Seria mesmo impossível ser indiferente àquela. Nem o mais apaixonado dos homens, o mais fiel deles, poderia ignorar uma fêmea que representava tudo aquilo que significa ser do pólo feminino. Não. Não haveria como. Nem tive muito a curiosidade de verificar como os outros homens reagiam àquela visão. Seria perda de tempo.
E não é que ela se movimentava justo em minha direção? Aquilo mexeu tanto com meus nervos que nem notei que logo ao meu lado vagara um assento. Pois ali mesmo, colada em mim, perna roçando perna, cotovelo triscando cotovelo, ela se sentou um pouquinho atrapalhada com as duas sacolas de compras e mais a bolsa que carregava. De minha parte, só podia achar o embaraço charmoso e bonitinho. Depois, ajeitou-se soltando aquele suspiro de cansaço e, sem titubear, perguntou para mim, assim, na lata, as horas. Que impertinência da moça... Assim, as horas, as horas... “Que diabos importariam as horas?” Queria falar para ela que as horas pararam junto com o meu coração quando ela pôs aqueles pézinhos lindos naquele trem e que, para mim, os trilhos corriam para o sol, ao infinito... Se bem que para não causar tumulto, limitei-me a dizer mesmo, na seca, apenas “as horas”. Falei naquele jeitinho mentiroso que apontavam os ponteiros do meu relógio.

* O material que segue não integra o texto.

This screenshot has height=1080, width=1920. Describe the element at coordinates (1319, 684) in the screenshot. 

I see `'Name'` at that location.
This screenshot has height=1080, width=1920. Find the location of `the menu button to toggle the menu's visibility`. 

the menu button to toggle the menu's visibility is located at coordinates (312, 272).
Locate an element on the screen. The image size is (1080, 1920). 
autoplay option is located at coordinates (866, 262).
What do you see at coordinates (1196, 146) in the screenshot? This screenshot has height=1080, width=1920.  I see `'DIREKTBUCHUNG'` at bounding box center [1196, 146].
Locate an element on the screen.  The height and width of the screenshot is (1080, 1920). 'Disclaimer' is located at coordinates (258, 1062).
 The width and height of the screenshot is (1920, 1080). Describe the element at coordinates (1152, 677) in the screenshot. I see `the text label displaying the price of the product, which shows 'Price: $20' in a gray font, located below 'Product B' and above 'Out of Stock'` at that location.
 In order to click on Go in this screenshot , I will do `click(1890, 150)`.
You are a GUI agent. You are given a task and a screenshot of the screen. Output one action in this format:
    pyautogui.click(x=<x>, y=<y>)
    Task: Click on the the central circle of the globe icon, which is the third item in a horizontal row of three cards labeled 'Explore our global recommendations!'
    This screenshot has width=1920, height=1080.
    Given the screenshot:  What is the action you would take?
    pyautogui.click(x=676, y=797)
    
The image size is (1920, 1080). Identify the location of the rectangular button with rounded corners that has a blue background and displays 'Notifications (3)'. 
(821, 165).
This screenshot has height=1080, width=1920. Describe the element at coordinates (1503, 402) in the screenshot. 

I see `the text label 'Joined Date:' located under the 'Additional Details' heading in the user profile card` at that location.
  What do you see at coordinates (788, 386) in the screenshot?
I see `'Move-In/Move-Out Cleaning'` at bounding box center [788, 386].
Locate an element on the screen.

Constatei que a partir dali e até que ela se fosse, eu estaria irremediavelmente perdido. Completamente. Estava tão fora de mim que nada me vinha a não ser apreciar e sentir a presença dela. Veio-me inclusive a triste certeza de que perguntar-lhe qualquer coisa ou tentar o mínimo conhecê-la seria como jogar fora tudo o que eu havia me permitido interiormente, através da idealização daquela presença. E foi assim mesmo que eu fiz. Pus-me, conformado, a fingir que lia o tal livro enquanto o que captava mesmo era a minha pele com a textura da pele dela, a minha coxa enroscando levemente a dela, a minha alma arrebatada a embeber-se dos raios da bronzeada alma dela... Ela? Nem aí... Cansada, reagiu previsivelmente ao chacoalhar do trem e dormiu como um anjo diabólico, aquele do tipo que sabe do imenso poder de sedução da sua inocência.
E foram grandes momentos em que me esqueci completamente de mim e entreguei o corpo àqueles feromônios que pairavam no ar. Porém, tudo que é bom e puro e certo é violentado pelo tempo, esse monstro facínora, esse assassino de toda e qualquer ilusão. Porque, depois de algumas estações adiante o meu belíssimo pecado levantou-se graciosamente para partir com suas sacolas. Percebi nela o derradeiro detalhe: uma tatuagem no antebraço direito onde reluzia grafado entre dois coraçõezinhos vermelhos, em escuras letras corridas e tombadas, o nome: “Lucimar”.
Ai, ai, ai... francamente... Lucimar?! Que raios de nome de amado é esse? Que me desculpem Lucimares de plantão, mas um nome desses a conspurcar eternamente aquele templo de corpo, aquela pele de fogo... Ah, mesmo que achava: Não pode ser um “Lucimar” suburbano qualquer objeto de tanto afeto de uma deusa como aquela e, ainda por cima, merecer registro definitivo em seu corpo, como fosse aquele nome dúbio o mais belo nome dentre os belos nomes... Lucimar, doeu.
Justamente nessas horas de profunda contradição de sentimentos, minha mente toma rumos ignorados. Desejei de todo o coração que meu nome fosse Lucimar – mesmo sabendo que correria o risco de ser perfeitamente possível que um nome como aquele também pudesse habitar um corpo feminino... Mas se fosse para atender os desejos dela... Quer saber? Dane-se. O tesão não tem sexo.